Both the line with "Instruction: Click Learn" and the line with "Task: Switch to giornata 15" in the records below must appear in the output, along with every line between them, exactly and with nothing added.
*** Opening of Data for review ***
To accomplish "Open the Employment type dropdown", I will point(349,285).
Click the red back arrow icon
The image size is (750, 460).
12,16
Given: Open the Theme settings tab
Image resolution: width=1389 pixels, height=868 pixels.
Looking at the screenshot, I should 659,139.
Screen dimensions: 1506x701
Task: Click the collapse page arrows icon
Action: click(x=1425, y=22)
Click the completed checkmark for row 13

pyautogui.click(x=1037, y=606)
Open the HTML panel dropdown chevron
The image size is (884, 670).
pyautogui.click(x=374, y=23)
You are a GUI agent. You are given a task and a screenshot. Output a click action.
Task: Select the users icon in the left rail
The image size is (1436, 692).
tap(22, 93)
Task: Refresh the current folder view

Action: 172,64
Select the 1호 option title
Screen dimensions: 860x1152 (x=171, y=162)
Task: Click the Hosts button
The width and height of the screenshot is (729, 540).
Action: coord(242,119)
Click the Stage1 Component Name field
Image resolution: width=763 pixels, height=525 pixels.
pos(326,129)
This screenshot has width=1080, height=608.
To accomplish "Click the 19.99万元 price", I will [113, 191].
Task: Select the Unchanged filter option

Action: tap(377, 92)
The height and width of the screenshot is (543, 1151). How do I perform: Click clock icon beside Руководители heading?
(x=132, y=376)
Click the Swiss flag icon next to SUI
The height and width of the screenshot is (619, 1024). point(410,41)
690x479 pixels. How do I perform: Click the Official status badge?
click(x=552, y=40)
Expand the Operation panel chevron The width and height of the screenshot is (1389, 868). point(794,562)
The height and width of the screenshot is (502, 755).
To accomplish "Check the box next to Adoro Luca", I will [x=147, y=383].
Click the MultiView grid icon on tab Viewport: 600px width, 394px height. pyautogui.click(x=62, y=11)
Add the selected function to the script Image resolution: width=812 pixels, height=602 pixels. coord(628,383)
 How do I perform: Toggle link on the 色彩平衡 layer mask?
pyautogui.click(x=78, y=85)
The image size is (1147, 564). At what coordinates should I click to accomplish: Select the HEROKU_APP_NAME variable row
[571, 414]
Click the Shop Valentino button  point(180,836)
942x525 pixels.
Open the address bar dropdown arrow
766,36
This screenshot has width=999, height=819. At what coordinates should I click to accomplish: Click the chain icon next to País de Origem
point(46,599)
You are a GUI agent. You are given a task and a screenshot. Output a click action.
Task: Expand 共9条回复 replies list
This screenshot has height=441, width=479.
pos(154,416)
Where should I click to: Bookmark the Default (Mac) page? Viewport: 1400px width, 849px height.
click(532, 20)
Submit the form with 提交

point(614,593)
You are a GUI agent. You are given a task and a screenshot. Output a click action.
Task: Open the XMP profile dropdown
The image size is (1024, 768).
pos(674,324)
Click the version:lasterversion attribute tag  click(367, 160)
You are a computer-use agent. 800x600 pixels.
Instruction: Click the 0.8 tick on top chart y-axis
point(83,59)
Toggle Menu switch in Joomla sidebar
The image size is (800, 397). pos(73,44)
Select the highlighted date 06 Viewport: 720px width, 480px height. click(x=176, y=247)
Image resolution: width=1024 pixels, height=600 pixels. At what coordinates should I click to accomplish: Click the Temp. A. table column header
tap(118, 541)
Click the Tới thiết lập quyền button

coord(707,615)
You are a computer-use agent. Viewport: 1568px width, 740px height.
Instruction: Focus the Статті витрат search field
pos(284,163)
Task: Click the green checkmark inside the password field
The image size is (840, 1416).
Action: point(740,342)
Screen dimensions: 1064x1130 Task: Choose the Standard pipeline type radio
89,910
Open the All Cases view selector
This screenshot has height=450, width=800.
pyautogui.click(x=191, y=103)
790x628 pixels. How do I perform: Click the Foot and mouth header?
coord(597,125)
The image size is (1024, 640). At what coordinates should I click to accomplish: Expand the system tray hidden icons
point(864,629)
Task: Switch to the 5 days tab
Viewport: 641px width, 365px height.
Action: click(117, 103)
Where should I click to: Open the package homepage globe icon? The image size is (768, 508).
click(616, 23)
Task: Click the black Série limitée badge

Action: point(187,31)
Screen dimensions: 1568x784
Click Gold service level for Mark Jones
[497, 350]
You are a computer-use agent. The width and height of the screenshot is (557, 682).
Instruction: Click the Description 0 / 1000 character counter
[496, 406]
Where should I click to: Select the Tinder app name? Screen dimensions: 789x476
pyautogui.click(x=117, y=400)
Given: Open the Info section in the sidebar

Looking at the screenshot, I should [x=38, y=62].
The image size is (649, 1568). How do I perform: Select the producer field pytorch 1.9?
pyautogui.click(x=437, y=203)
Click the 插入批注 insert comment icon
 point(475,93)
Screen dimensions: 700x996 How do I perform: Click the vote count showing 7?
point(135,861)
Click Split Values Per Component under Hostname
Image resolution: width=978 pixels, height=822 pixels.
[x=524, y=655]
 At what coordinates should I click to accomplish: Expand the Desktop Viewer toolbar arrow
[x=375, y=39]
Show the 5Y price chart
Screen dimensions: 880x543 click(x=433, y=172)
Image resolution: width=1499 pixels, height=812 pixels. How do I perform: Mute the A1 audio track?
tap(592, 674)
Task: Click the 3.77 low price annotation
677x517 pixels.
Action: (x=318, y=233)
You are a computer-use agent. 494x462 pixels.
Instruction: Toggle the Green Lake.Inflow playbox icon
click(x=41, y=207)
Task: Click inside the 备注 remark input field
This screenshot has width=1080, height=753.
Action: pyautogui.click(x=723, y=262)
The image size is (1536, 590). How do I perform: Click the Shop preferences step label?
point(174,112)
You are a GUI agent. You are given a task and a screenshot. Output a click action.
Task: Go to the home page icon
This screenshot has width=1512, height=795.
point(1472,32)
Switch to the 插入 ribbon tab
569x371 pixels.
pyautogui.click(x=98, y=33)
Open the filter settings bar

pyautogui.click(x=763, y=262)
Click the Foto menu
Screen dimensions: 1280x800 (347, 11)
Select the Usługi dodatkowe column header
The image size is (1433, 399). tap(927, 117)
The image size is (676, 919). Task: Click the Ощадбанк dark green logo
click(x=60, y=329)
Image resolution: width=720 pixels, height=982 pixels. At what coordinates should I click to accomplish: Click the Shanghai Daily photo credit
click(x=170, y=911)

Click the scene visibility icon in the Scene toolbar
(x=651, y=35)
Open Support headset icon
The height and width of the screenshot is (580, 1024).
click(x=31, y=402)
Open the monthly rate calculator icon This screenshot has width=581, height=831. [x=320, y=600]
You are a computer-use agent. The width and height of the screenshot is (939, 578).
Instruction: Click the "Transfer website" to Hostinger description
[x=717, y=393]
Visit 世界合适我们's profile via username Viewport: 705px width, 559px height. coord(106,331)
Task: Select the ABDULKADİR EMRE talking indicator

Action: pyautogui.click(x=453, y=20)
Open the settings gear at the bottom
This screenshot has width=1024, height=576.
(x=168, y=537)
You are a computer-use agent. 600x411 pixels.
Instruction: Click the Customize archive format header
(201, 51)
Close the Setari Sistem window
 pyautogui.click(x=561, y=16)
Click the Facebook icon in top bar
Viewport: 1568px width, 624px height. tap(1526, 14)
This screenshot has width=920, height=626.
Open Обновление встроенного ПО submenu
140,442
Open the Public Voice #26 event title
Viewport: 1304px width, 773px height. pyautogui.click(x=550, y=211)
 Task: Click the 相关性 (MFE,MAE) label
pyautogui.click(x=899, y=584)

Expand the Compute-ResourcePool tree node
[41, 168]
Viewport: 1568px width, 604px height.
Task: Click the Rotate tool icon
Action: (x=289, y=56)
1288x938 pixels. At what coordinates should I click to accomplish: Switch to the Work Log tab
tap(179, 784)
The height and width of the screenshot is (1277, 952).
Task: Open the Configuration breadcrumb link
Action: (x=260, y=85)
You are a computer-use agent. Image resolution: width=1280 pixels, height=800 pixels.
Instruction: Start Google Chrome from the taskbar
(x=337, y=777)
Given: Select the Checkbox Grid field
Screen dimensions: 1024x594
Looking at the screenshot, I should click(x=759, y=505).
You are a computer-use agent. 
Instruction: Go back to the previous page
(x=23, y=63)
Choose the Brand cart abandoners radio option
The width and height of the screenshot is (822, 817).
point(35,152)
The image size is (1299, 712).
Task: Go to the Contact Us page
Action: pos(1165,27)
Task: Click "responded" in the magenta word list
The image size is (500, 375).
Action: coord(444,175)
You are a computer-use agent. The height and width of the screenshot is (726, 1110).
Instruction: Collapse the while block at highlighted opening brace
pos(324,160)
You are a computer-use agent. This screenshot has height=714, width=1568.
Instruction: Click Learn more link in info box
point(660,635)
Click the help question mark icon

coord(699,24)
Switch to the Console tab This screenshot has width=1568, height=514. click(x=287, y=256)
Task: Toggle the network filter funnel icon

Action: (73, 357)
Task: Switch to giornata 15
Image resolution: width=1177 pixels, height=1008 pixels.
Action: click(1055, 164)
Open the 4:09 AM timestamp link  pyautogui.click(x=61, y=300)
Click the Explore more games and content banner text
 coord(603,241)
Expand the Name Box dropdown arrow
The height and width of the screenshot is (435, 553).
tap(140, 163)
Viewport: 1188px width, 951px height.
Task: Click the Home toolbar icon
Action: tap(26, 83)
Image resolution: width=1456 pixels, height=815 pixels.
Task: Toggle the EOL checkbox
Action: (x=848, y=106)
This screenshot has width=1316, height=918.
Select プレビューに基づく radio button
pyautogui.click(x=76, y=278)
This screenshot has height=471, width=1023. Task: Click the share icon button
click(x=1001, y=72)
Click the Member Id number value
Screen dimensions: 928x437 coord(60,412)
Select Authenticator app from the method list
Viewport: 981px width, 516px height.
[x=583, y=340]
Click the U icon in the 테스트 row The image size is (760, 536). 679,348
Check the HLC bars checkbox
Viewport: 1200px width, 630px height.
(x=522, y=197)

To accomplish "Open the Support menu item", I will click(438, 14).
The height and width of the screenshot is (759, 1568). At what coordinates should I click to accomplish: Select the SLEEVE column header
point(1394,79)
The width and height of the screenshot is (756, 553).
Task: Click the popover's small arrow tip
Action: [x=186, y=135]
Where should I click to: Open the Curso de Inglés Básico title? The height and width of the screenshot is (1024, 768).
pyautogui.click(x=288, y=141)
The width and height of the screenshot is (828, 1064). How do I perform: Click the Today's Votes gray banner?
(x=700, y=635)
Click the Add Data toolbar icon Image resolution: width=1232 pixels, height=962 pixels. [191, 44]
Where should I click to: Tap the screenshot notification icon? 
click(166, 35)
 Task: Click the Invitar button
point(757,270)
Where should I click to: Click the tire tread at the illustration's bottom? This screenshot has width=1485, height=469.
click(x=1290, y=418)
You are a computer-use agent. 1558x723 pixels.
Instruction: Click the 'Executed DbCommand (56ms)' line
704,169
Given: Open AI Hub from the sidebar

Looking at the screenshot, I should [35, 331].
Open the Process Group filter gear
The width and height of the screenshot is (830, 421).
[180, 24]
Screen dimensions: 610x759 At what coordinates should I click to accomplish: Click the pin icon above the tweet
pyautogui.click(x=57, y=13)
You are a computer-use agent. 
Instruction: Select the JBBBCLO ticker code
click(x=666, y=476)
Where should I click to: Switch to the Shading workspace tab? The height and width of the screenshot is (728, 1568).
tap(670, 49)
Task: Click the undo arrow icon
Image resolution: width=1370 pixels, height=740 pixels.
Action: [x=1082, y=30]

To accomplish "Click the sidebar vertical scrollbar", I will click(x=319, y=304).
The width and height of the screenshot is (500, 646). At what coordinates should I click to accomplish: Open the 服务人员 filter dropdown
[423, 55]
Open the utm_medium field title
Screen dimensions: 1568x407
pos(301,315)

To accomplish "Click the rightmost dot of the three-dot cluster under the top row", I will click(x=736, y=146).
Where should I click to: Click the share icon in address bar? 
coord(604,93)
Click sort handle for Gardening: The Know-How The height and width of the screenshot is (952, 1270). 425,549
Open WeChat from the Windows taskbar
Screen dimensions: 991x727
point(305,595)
*** Close of Data for review ***
Answer section
Instruction: Click Learn more link in info box
point(660,635)
Click the help question mark icon

coord(699,24)
Switch to the Console tab This screenshot has width=1568, height=514. click(x=287, y=256)
Task: Toggle the network filter funnel icon

Action: (73, 357)
Task: Switch to giornata 15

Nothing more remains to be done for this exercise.